La qualità deve essere patrimonio culturale di tutte le professioni e anche della comunità servita. Per questo richiede, secono me, una esplicita volontà politico-sanitaria che riconosca come obiettivo, anche in chiave di sostenibilità, il miglioramento dei servizi piuttosto che la sola economia degli stessi. Trovo che il dato riferito nell’articolo, della frazione compresa fra 30 e l’80% di errore (diagnosi sbagliate, interventi inefficaci, ecc.) sia grandemente esplicativa e motivante in questo senso.
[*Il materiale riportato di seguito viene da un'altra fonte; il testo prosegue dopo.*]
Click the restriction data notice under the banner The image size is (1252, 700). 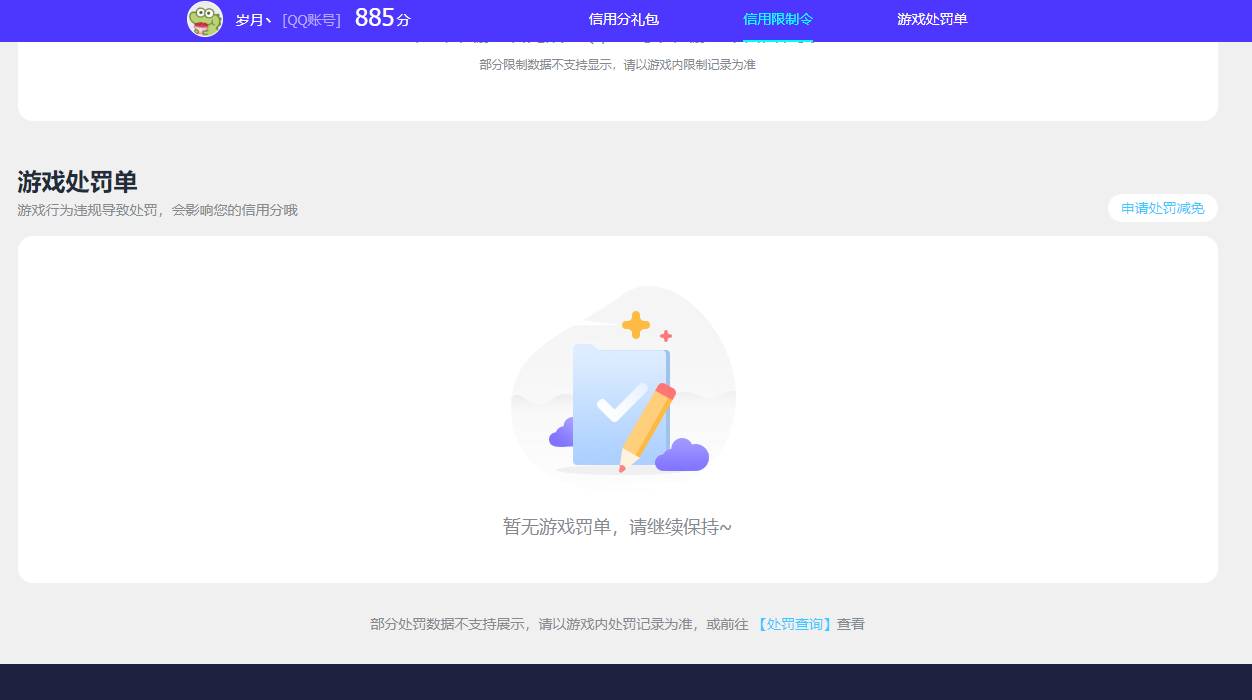pos(618,64)
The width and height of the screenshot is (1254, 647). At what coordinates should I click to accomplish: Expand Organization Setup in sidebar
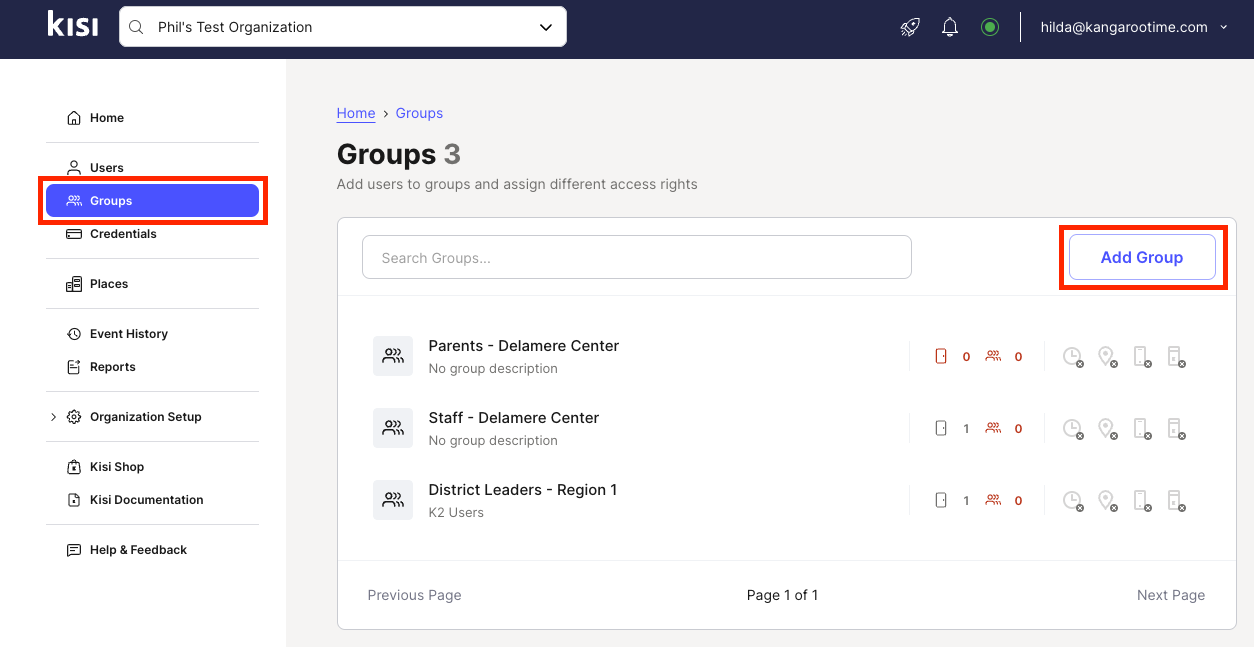pyautogui.click(x=145, y=417)
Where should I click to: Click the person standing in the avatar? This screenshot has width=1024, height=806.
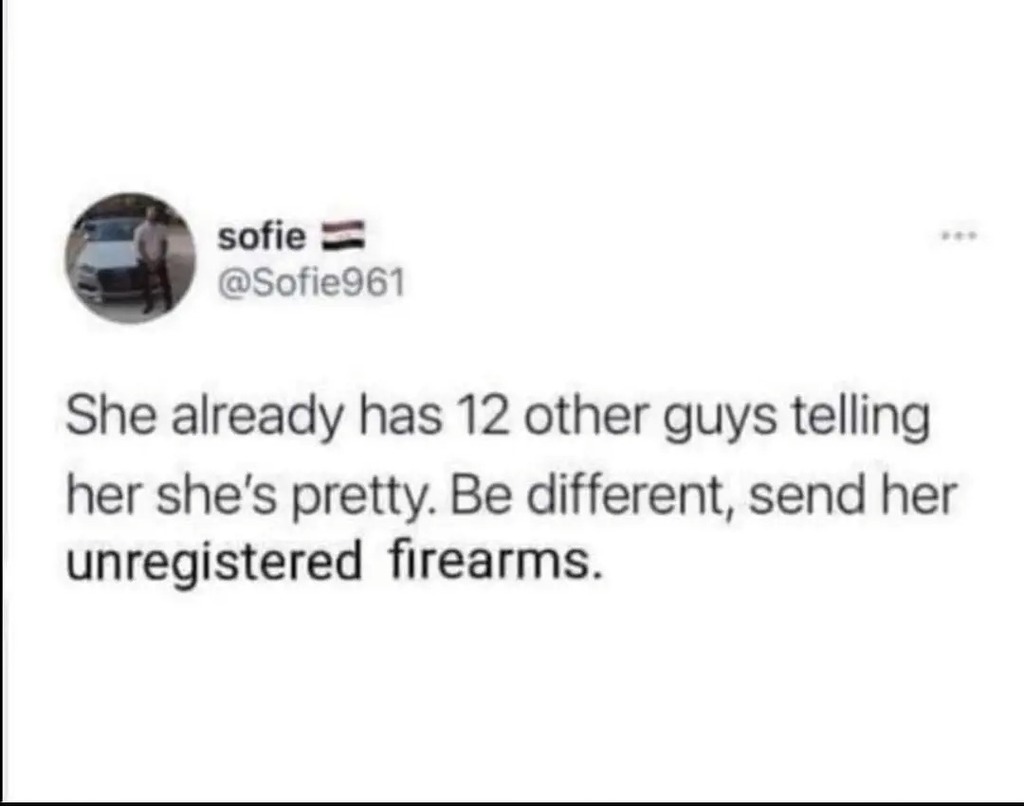[x=155, y=258]
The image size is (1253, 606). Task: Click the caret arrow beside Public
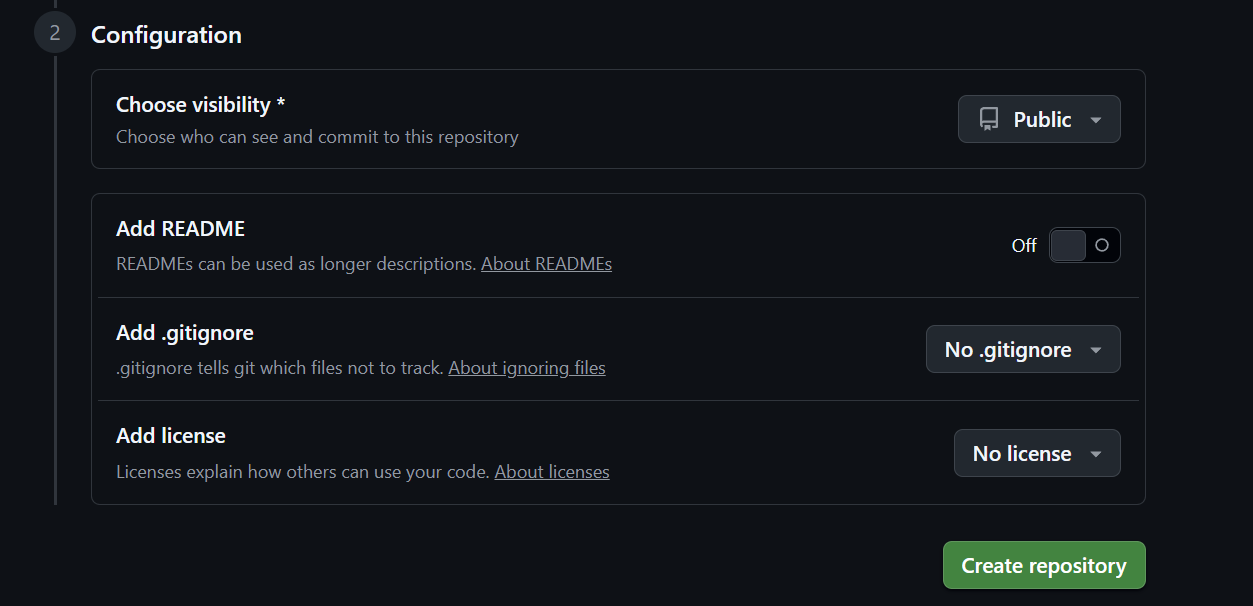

il pezzo era centrato sul problema nel contesto dei paesi di scarse risorse. Il 30-80% si riferisce a studi effettuati in questi contesti. I percorsi di accreditamento “western” che conosco anche abbastanza bene, credo non siano affatto cost effective in questi pesi. Sono d’accordo che il committment delle direzioni sia importante, ma questo non basta se non si coinvolgono gli operatori. In questo vedo frequentemente uno iato.